Dyrholm Mads, Makeig Scott, Hansen Lars Kai
Intelligent Signal Processing Group, Informatics and Mathematical Modelling, Technical University of Denmark, 2800 Lyngby, Denmark.
Neural Comput. 2007 Apr;19(4):934-55. doi: 10.1162/neco.2007.19.4.934.

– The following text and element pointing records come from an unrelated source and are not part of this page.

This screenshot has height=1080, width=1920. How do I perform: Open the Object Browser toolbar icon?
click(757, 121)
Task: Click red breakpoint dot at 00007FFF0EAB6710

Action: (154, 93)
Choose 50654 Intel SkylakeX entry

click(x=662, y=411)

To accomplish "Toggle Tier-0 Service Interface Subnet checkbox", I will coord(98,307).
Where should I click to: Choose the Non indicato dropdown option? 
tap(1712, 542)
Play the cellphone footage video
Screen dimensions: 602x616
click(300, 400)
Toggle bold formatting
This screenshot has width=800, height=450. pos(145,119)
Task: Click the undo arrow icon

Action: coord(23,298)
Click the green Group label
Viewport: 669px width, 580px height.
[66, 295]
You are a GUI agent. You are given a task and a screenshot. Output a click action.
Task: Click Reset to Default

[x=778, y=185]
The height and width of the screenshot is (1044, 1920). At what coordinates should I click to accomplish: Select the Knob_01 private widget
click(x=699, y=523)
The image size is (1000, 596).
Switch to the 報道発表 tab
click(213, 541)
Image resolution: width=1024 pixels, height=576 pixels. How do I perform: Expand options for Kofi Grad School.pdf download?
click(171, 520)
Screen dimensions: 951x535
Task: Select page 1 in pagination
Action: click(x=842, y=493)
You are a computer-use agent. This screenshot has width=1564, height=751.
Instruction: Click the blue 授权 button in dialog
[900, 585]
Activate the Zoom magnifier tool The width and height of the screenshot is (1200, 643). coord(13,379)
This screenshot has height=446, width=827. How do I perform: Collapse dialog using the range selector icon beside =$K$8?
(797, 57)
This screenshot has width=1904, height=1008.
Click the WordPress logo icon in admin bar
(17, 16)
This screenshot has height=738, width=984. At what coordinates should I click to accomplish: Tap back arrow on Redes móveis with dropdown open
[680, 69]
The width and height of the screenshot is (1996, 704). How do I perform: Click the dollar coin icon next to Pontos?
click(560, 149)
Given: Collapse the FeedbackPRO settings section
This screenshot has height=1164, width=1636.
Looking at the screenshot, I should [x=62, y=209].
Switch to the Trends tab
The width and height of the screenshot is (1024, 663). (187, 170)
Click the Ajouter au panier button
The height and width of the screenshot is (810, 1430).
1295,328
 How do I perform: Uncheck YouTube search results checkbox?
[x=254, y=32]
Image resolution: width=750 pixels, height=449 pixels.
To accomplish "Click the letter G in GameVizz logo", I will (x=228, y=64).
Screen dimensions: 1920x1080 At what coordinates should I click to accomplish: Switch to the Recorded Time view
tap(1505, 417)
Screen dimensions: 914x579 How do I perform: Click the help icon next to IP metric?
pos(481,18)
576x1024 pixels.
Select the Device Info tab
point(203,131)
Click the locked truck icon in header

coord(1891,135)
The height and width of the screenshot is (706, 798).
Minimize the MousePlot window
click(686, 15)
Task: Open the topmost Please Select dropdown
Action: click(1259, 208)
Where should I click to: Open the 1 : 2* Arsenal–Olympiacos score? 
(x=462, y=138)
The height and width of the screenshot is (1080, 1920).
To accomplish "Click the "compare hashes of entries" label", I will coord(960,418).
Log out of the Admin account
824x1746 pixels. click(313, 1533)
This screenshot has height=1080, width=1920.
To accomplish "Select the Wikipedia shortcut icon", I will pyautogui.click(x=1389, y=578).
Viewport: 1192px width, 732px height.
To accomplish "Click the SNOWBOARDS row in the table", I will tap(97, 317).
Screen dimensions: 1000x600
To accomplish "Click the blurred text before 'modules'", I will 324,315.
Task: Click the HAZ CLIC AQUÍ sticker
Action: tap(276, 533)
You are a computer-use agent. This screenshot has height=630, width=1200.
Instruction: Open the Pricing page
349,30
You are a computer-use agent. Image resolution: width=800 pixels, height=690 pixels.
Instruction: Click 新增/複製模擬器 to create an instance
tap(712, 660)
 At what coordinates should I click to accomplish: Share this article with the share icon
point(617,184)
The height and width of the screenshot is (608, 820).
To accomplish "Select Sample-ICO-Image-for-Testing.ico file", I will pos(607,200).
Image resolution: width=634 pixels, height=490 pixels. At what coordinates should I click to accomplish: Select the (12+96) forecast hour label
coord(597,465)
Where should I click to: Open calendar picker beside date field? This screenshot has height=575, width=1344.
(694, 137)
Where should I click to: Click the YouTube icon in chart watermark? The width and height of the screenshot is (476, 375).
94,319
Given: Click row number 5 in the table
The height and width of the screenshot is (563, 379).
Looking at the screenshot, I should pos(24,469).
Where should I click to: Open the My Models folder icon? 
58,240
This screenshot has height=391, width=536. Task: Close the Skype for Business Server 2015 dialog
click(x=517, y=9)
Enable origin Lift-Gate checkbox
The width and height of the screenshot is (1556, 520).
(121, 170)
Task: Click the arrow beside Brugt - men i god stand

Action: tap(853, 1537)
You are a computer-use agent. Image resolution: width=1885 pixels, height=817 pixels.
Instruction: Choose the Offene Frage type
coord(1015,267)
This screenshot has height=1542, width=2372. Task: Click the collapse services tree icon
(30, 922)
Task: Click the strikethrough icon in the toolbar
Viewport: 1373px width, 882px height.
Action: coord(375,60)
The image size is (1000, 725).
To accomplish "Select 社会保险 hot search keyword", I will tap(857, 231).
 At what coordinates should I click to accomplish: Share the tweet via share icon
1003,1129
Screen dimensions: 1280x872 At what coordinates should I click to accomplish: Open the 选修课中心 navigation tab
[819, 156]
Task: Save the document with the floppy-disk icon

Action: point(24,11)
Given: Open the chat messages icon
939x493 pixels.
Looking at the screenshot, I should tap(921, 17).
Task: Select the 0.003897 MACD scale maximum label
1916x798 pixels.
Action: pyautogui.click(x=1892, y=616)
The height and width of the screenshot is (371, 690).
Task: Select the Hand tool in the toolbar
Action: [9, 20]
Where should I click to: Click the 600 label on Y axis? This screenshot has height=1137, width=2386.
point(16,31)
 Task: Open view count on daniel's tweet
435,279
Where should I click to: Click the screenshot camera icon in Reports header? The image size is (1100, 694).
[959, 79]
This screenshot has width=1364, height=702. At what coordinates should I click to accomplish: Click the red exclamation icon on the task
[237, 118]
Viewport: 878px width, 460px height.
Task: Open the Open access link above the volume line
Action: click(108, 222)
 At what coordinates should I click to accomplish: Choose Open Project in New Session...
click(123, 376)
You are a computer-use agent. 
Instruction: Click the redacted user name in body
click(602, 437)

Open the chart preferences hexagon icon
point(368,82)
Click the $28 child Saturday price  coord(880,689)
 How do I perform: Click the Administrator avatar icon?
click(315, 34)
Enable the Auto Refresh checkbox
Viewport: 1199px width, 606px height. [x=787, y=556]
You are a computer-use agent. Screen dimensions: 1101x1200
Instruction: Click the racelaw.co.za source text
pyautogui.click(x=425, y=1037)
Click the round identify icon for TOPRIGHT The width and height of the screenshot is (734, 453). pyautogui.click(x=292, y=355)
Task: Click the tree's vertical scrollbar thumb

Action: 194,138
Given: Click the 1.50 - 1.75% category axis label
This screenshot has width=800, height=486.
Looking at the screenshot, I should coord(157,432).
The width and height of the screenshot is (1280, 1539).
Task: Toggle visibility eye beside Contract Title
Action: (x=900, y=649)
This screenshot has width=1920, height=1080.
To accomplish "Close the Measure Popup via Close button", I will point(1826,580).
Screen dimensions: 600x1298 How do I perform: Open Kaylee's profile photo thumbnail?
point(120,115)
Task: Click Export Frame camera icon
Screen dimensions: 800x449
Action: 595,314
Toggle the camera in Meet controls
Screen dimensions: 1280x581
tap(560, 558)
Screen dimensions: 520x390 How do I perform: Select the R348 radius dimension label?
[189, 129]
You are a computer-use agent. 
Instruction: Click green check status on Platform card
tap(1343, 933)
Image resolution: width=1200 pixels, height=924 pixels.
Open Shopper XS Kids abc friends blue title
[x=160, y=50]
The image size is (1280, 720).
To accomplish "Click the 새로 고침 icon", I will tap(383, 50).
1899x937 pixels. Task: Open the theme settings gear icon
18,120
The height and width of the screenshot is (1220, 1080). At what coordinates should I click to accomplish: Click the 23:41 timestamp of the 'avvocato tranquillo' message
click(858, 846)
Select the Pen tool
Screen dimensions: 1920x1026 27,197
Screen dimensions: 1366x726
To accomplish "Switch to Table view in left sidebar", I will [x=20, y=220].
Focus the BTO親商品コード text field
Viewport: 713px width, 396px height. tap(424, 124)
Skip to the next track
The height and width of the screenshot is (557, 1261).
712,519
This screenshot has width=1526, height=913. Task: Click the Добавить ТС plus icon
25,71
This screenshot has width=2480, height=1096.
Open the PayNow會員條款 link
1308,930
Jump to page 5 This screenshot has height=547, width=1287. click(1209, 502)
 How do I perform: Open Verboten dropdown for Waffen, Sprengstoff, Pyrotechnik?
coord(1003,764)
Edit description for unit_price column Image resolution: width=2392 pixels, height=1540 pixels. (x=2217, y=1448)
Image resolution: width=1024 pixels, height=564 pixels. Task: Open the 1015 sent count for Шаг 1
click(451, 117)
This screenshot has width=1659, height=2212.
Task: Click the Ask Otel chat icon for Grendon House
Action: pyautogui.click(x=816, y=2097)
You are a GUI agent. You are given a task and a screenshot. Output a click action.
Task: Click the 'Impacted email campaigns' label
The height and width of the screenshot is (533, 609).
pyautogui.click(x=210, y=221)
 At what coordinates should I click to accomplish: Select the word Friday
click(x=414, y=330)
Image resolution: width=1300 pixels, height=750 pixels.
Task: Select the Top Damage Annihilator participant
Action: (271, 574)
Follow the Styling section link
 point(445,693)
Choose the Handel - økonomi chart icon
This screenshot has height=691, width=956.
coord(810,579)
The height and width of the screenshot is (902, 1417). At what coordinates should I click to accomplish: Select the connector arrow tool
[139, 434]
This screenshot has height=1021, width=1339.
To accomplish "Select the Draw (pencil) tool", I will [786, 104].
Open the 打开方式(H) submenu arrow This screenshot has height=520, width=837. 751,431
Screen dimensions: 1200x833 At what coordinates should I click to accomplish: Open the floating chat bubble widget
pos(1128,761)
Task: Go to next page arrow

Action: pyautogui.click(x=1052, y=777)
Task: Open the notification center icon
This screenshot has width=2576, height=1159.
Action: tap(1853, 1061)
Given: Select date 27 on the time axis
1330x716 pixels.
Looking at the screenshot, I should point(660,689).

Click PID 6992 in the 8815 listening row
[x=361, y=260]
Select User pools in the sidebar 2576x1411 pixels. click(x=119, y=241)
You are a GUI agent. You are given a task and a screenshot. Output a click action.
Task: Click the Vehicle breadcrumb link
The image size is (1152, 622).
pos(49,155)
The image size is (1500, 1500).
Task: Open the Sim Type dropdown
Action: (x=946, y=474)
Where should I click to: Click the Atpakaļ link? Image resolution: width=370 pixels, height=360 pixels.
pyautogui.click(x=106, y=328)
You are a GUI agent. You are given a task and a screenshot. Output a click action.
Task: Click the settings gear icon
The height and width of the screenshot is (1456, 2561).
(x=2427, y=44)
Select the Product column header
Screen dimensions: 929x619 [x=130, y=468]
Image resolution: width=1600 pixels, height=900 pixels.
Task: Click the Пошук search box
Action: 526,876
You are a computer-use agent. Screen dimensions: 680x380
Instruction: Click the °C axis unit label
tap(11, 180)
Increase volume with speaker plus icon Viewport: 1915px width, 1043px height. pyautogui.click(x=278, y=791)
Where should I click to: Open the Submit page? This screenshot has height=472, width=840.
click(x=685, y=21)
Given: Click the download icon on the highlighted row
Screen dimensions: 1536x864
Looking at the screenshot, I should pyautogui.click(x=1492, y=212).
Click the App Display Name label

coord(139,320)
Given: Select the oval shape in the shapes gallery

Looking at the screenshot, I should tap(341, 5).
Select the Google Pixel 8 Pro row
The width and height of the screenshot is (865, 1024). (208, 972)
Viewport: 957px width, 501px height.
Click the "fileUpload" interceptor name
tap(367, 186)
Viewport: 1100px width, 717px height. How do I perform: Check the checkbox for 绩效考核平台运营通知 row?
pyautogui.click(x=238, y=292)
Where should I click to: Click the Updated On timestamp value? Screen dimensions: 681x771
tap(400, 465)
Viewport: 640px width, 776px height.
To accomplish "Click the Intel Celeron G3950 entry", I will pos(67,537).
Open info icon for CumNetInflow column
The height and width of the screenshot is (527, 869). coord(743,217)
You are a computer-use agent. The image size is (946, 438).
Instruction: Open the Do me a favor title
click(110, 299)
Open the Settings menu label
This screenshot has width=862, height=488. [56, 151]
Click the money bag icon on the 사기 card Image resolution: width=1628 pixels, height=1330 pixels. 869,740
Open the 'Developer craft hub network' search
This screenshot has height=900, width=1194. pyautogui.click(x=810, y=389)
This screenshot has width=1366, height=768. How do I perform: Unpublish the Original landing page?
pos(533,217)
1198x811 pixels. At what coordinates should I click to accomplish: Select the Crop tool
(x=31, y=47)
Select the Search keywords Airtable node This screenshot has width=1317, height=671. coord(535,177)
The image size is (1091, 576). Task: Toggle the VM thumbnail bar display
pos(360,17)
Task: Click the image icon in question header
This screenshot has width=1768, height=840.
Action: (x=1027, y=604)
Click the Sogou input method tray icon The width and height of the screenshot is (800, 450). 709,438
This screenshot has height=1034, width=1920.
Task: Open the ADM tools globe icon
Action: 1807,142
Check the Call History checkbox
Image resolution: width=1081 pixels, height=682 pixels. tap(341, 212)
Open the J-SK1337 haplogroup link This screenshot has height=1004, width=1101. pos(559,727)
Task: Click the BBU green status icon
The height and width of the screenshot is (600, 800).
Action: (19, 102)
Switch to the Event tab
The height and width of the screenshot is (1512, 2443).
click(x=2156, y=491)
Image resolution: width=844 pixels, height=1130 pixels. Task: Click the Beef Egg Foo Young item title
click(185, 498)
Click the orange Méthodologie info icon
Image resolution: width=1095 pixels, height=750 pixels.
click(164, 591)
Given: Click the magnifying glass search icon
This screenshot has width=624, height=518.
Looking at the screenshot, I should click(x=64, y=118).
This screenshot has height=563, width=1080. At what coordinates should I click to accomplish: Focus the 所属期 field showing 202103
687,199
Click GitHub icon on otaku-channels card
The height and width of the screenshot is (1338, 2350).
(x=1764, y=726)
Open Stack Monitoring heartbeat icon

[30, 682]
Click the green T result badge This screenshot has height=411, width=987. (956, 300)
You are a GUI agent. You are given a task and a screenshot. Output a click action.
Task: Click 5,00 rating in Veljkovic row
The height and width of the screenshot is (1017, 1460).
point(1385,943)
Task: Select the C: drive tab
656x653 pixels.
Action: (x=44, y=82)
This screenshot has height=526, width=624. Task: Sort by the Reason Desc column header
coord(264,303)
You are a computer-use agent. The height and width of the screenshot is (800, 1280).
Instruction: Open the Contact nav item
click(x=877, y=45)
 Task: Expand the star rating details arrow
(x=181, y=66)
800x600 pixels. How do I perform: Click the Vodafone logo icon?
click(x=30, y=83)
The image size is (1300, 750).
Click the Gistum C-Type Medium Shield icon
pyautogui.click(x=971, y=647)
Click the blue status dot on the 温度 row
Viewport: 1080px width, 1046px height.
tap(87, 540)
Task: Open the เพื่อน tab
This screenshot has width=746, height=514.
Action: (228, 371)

We present a new algorithm for maximum likelihood convolutive independent component analysis (ICA) in which components are unmixed using stable autoregressive filters determined implicitly by estimating a convolutive model of the mixing process. By introducing a convolutive mixing model for the components, we show how the order of the filters in the model can be correctly detected using Bayesian model selection. We demonstrate a framework for deconvolving a subspace of independent components in electroencephalography (EEG). Initial results suggest that in some cases, convolutive mixing may be a more realistic model for EEG signals than the instantaneous ICA model.
我们提出了一种用于最大似然卷积独立成分分析(ICA)的新算法,其中使用通过估计混合过程的卷积模型隐式确定的稳定自回归滤波器对成分进行分离。通过为成分引入卷积混合模型,我们展示了如何使用贝叶斯模型选择来正确检测模型中滤波器的阶数。我们展示了一个用于对脑电图(EEG)中的独立成分子空间进行反卷积的框架。初步结果表明,在某些情况下,卷积混合可能是比瞬时ICA模型更适用于EEG信号的模型。